# To be done
Check each statement against the residual-learning excerpt below. Answer yes or no for each, and quote the words from the excerpt that decide it. 1. Each non-position residual is represented as a product of a learnable integer latent and a learnable codebook. 2. The regularization loss increases as the sparsity of the learnable position residuals increases. 3. The output image is rendered only for the static regions of the respective image of the second multi-view frame.

In at least one embodiment, the processing circuitry is configured to model the position residuals using the sparsity framework by representing each position residual as a product of a learnable gate and a learnable full-precision position residual. In at least one embodiment, the processing circuitry is configured to model the position residuals using the sparsity framework by further initializing parameters of each learnable gate based on a score vector computed, at least in part, from a gradient of a reconstruction loss with respect to a position of a corresponding Gaussian at the second time and a gradient of a reconstruction loss with respect to a position of the corresponding Gaussian at the first time.

In at least one embodiment, the processing circuitry is configured to model the non-position residuals using the quantization framework by representing each non-position residual as a product of a learnable integer latent and a learnable codebook. In at least one embodiment, the one or more non-position attributes include a rotation attribute, a scale attribute, an opacity attribute, and/or a color attribute, and the one or more non-position residuals include a rotation residual, a scale residual, an opacity residual, and/or a color residual. In at least one embodiment, the processing circuitry is configured to model each respective rotation residual as a product of a corresponding respective rotation integer latent and a common rotation codebook, model each respective scale residual as a product of a corresponding respective scale integer latent and a common scale codebook, model each respective opacity residual as a product of a corresponding respective opacity integer latent and a common opacity codebook, and model each respective color residual as a product of a corresponding respective color integer latent and a common color codebook.

In at least one embodiment, the processing circuitry is configured to learn the position residuals and the non-position residuals using machine learning techniques by rendering, during a forward pass, an output image corresponding to a viewpoint from which a respective image of the second multi-view frame was captured, the rendering being performed using the position attributes, the non-position attributes, learnable position residuals, and learnable non-position residuals. The processing circuitry is configured to learn the position residuals and the non-position residuals using machine learning techniques by further computing a loss by comparing the output image to the respective image of the second multi-view frame, calculating, during a backward pass, gradients of the computed loss with respect to the learnable position residuals and the learnable non-position residuals, and updating the learnable position residuals and the learnable non-position residuals based on the calculated gradients. In at least one embodiment, the loss includes a reconstruction loss and a regularization loss. The reconstruction loss measures a difference between the output image and the respective image of the second multi-view frame, and the regularization loss decreases as the sparsity of the learnable position residuals increases.

In at least one embodiment, the processing circuitry is further configured to learn the position residuals and the non-position residuals by defining, for the respective image of the second multi-view frame, static and dynamic regions, and the rendering the output image is performed only for the dynamic regions of the respective image of the second multi-view frame.

# Data supplied
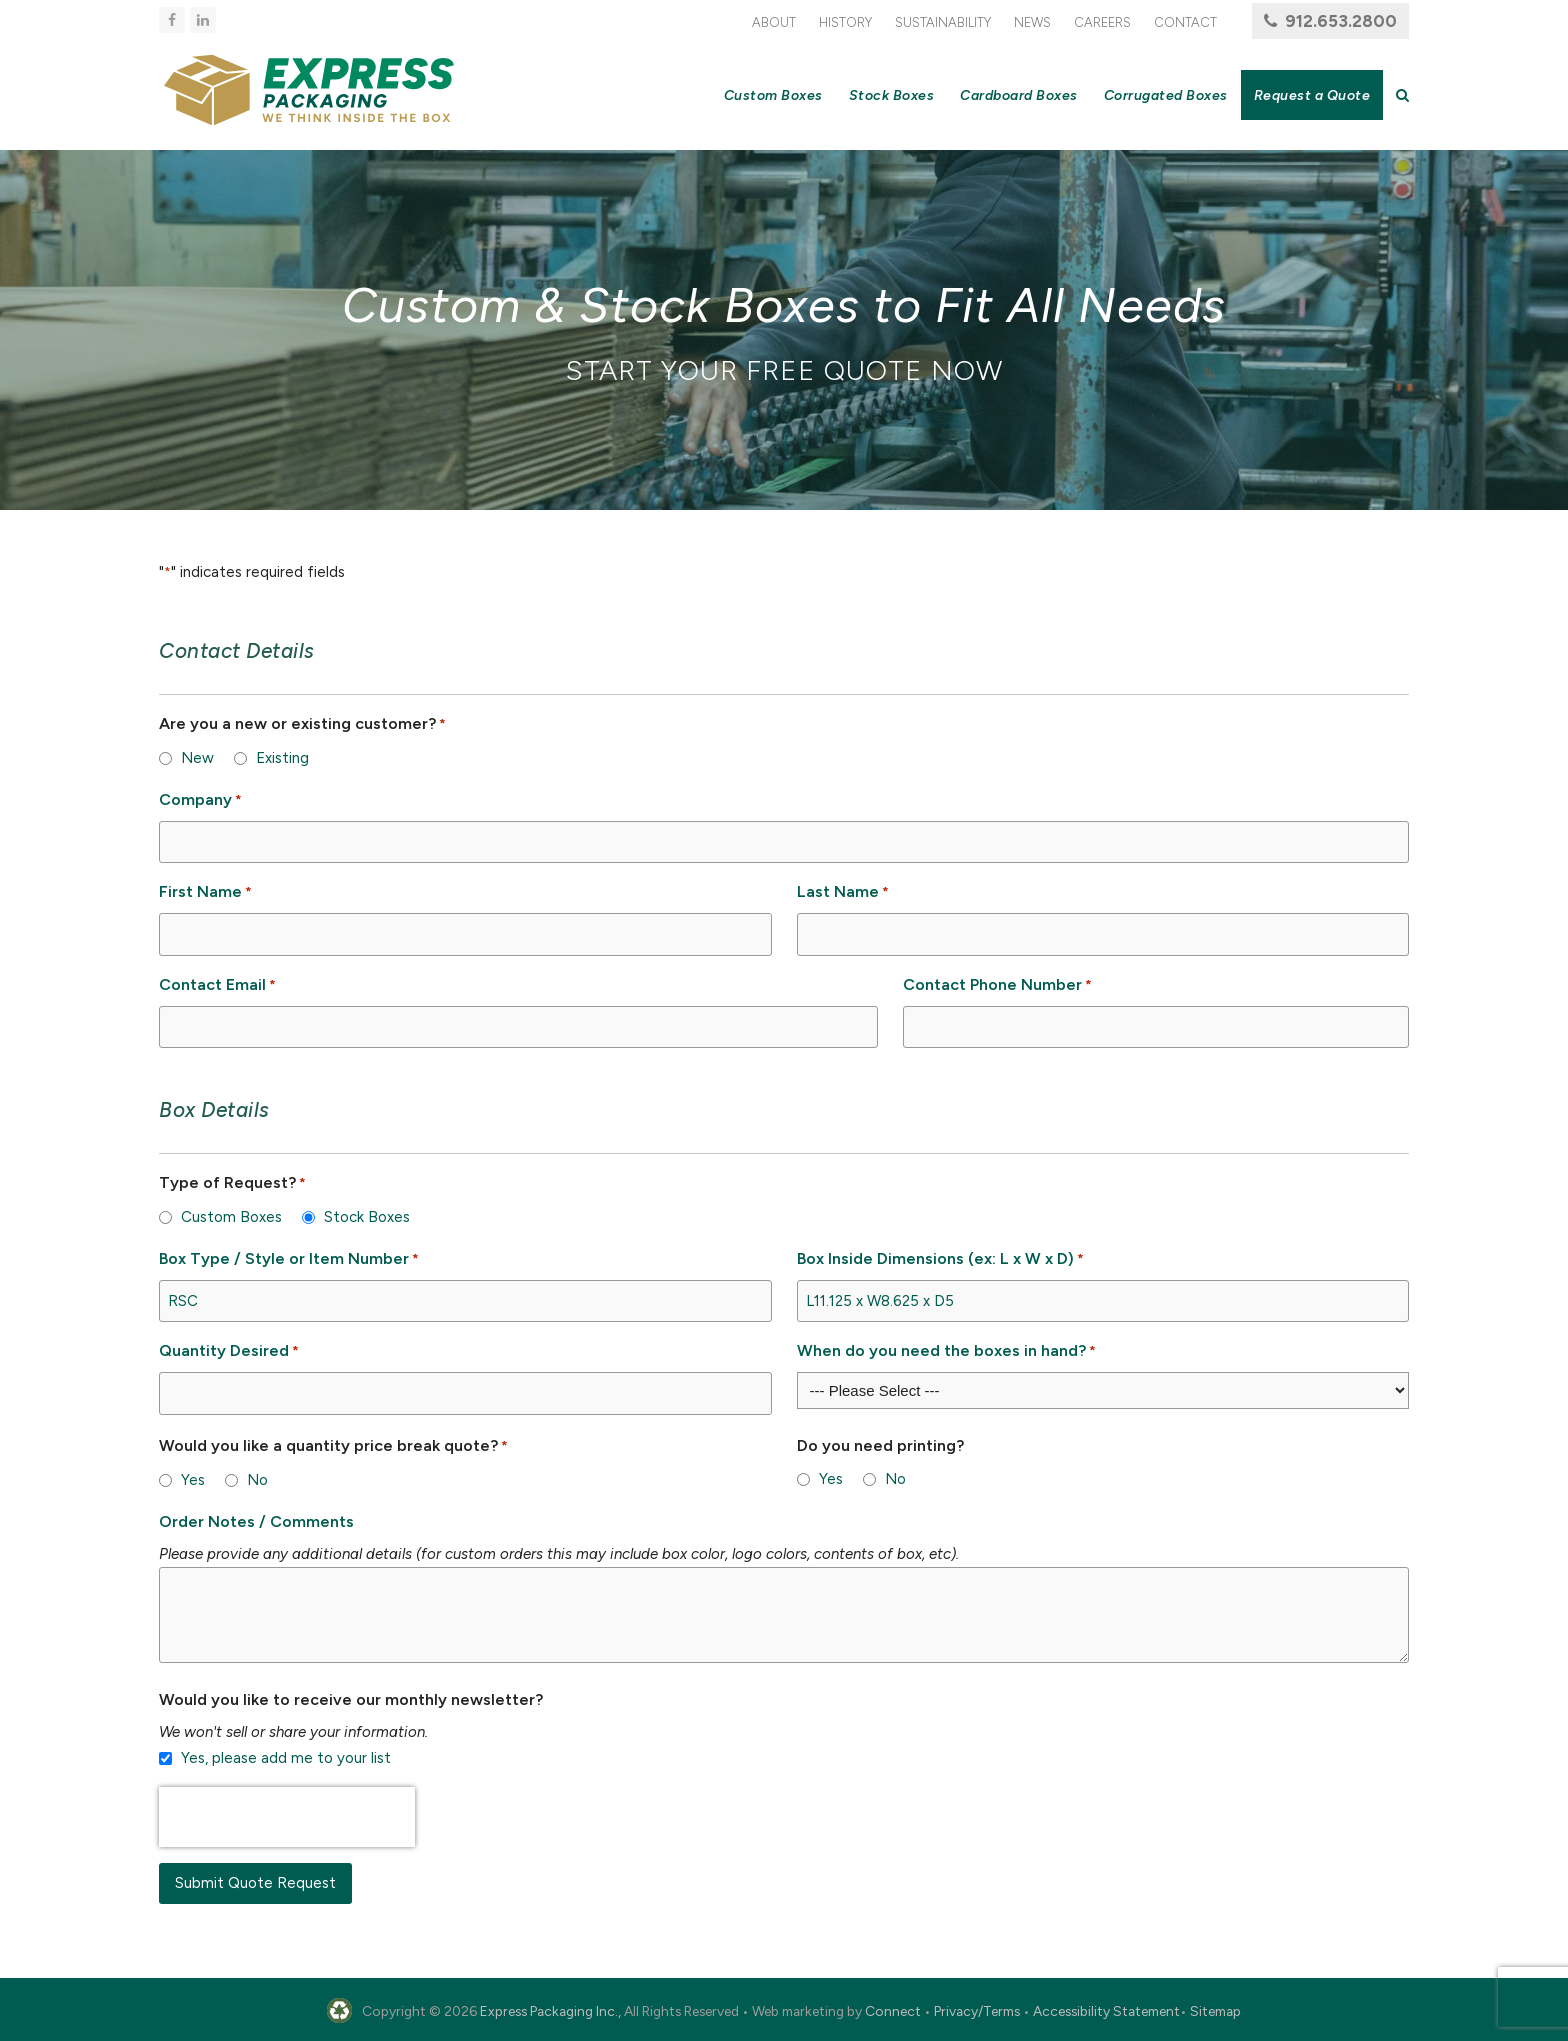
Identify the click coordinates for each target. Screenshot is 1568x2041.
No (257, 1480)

--

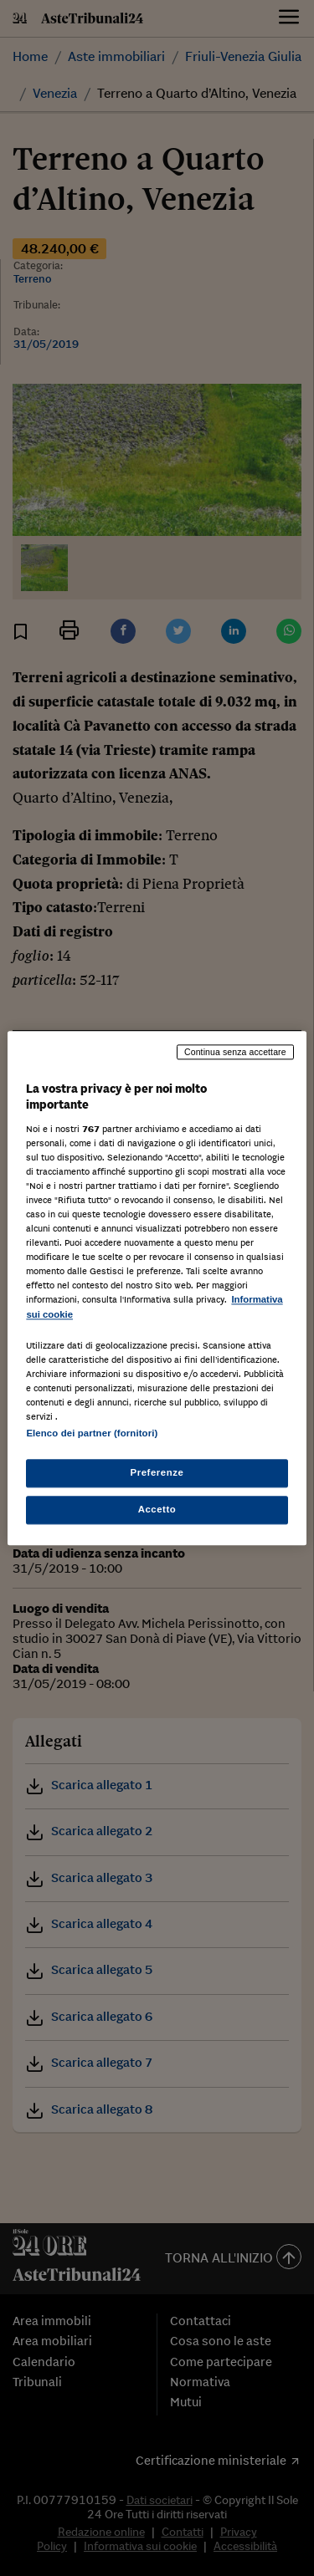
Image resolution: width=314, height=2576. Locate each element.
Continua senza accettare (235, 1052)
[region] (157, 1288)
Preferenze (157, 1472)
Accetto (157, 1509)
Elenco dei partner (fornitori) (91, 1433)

* * *

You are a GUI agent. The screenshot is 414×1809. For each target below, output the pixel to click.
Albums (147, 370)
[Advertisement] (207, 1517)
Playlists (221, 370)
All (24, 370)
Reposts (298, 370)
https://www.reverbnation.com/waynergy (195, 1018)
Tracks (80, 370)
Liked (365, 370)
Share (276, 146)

# Task answer
1. Yes: "representing each non-position residual as a product of a learnable integer latent and a learnable codebook"
2. No: "the regularization loss decreases as the sparsity of the learnable position residuals increases"
3. No: "the rendering the output image is performed only for the dynamic regions of the respective image of the second multi-view frame"